**DATA RECORDS:**
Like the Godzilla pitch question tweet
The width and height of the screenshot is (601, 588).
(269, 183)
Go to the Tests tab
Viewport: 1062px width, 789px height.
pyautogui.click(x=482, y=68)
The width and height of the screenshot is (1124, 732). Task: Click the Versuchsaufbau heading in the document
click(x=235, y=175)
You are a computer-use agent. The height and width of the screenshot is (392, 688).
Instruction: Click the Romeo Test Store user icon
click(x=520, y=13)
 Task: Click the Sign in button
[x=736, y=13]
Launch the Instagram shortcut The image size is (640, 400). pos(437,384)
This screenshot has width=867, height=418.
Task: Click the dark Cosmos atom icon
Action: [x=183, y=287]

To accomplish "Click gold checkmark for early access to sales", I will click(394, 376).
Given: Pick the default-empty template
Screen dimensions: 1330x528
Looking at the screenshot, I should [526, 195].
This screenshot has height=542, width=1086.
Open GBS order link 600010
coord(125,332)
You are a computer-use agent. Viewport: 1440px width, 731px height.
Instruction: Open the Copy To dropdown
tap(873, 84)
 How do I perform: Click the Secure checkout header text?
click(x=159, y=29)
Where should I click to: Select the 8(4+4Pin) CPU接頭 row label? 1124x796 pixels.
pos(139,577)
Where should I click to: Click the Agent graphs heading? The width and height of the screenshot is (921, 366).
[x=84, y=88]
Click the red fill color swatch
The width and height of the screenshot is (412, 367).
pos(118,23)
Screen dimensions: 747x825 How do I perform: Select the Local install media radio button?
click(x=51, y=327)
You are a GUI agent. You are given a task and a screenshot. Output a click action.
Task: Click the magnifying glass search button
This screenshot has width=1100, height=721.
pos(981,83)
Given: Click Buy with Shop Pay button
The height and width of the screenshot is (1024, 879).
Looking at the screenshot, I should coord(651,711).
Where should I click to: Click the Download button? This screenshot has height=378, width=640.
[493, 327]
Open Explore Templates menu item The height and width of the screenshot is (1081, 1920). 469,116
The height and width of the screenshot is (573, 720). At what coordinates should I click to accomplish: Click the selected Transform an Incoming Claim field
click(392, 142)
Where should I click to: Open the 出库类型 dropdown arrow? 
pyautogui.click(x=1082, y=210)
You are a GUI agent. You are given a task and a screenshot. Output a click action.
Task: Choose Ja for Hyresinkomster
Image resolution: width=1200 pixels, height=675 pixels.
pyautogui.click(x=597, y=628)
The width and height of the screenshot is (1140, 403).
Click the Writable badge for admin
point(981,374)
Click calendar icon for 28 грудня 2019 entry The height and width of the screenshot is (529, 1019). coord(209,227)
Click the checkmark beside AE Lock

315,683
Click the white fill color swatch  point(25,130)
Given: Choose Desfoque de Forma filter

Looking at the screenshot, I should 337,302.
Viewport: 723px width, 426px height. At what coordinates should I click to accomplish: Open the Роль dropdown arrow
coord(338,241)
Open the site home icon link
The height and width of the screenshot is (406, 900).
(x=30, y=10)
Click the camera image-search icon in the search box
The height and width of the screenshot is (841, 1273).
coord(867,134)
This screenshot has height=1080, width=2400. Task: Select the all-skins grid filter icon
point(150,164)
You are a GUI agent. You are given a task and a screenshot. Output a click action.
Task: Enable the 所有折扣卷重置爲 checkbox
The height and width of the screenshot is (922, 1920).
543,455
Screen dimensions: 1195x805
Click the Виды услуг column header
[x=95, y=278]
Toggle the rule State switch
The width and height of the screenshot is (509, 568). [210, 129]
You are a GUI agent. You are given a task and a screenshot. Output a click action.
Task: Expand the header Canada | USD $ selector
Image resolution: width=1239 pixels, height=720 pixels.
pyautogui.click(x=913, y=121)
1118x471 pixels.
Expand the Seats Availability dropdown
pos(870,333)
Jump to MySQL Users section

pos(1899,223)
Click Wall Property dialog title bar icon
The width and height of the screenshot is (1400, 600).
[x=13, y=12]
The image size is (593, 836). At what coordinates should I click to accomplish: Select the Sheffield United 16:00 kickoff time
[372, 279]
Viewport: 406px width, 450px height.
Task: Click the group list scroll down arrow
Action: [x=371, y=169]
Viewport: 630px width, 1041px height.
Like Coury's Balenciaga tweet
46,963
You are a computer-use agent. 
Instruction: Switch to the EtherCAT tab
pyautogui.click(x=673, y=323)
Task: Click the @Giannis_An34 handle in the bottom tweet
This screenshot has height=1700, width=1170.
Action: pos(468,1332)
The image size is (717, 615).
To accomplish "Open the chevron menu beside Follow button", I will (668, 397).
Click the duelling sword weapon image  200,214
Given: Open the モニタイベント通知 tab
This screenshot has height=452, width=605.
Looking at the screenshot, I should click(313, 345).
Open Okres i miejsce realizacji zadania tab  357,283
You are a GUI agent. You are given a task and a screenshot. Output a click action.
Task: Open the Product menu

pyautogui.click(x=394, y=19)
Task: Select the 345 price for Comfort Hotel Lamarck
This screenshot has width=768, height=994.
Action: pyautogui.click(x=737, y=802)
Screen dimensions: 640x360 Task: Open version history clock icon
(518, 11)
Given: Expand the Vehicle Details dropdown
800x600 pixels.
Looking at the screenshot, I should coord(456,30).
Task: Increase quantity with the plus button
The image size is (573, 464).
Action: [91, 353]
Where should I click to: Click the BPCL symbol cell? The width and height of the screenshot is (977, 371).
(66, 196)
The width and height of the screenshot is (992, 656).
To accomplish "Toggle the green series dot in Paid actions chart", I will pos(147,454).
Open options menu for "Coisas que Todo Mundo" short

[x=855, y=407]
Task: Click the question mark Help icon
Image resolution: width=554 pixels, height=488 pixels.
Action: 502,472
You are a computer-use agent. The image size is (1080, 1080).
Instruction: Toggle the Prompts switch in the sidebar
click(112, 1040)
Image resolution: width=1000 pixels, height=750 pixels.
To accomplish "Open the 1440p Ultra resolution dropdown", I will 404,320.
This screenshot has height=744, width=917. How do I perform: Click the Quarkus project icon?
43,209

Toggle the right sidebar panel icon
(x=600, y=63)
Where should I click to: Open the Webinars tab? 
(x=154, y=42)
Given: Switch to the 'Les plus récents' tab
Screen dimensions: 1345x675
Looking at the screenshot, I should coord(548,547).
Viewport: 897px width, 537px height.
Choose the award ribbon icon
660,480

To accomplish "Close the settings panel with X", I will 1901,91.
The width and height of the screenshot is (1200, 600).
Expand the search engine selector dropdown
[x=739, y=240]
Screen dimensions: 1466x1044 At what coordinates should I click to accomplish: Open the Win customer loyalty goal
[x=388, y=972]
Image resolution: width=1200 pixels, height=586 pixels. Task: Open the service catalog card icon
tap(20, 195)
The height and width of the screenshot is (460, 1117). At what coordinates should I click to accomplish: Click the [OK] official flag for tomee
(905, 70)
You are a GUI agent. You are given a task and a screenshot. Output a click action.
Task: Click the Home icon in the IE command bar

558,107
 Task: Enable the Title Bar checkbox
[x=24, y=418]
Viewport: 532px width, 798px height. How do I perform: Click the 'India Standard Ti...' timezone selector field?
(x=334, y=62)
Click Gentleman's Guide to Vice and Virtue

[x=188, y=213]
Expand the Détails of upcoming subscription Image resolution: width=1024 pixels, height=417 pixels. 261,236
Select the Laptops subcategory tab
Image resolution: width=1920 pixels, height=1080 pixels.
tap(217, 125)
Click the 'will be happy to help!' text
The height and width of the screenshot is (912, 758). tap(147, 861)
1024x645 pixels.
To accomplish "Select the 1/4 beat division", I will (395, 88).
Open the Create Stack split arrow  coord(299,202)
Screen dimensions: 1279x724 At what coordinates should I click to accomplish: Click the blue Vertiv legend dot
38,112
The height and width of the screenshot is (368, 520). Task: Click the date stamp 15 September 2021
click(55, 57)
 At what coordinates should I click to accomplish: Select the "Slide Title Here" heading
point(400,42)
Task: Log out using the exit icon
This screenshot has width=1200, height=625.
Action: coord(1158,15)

**YOUR ASSIGNMENT:**
Among the entries above, identify all lines with "plus" and copy them.

**ANSWER TO THE EXERCISE:**
Task: Increase quantity with the plus button
Given: Switch to the 'Les plus récents' tab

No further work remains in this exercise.